[ACTIONS À RÉALISER]
[1] Dressez la liste des pays désignés par leur nom dans le récit de voyage ci-dessous.
[2] Renvoyez le passage du récit de voyage ci-dessous qui commence par « Le paysage nous » et se poursuit jusqu'à « passage de poids-lourds. ».

[TEXTE DE LECTURE]

────────

Alors que nous nous extasions sur le magnifique Théâtre-nord, au son d’une cornemuse animée par un Jordanien en kilt ( !) nous rencontrons une famille française : François -qui travaille pour «Médecins Sans Frontières» auprès de la population irakienne- et Caroline habitent à Amman avec leurs trois enfants, Adélaïde, Gaspard et Marguerite. Inès, Martin et Amélie sont ravis de pouvoir parler et jouer avec des enfants de leurs âges, et en français ! Tout se petit monde envahit le camping-car à la sortie du site : des amitiés sont en train de se nouer… Nous prenons leur adresse, avec le projet de leur rendre visite lors de notre futur passage dans la capitale
Le gardien du parking, qui nous à invités à bivouaquer là, nous offre tout d’abord du pain. Nous faisons classe, puis dînons. Puis, une fois les zouzous couchés, nous lançons dans nos activités respectives : comptes et rédaction du carnet de bord pour Sabine, lessive au clair de lune dans les sanitaires du Visitor’s Center pour Thierry… Soleymane nous apporte alors à chacun un thé bien chaud, ainsi qu’un bouquet de romarin. Il est adorable ! Le lendemain matin, nous faisons une razia dans les magasins de souvenirs du site puis mettons le cap à l’est, direction les Châteaux du Désert.


Les Châteaux du Désert

   
Le paysage nous fait penser à celui des Baronnies, en Provence : champs d’oliviers sur terre ocre rouge et villages perchés dans les collines. Un peu plus loin, le relief s’aplatit, laissant la place au désert de cailloux d’un brun-rouge. Nous déjeunons au bord de la route qui mène à Al-Ashimiyya, où fument les cheminées d’une énorme raffinerie de pétrole. Thierry débusque un «ballon de buisson», avec lequel Martin et Amélie jouent comme des petits fous. Beaucoup d’industries sont installées là, sur la
route qui mène à la Syrie, l’Irak et l’Arabie Saoudite. Beaucoup de bases militaires aussi ! La route est défoncée tellement il y a de passage de poids-lourds.

────────

[DONNÉES ENREGISTRÉES]
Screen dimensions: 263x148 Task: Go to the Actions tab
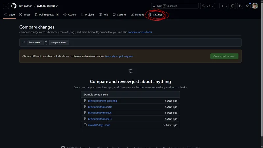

────────

[SOLUTIONS DES PROBLÈMES]
[1] Syrie, Irak, Arabie Saoudite

[2]
Le paysage nous fait penser à celui des Baronnies, en Provence : champs d’oliviers sur terre ocre rouge et villages perchés dans les collines. Un peu plus loin, le relief s’aplatit, laissant la place au désert de cailloux d’un brun-rouge. Nous déjeunons au bord de la route qui mène à Al-Ashimiyya, où fument les cheminées d’une énorme raffinerie de pétrole. Thierry débusque un «ballon de buisson», avec lequel Martin et Amélie jouent comme des petits fous. Beaucoup d’industries sont installées là, sur la
route qui mène à la Syrie, l’Irak et l’Arabie Saoudite. Beaucoup de bases militaires aussi ! La route est défoncée tellement il y a de passage de poids-lourds.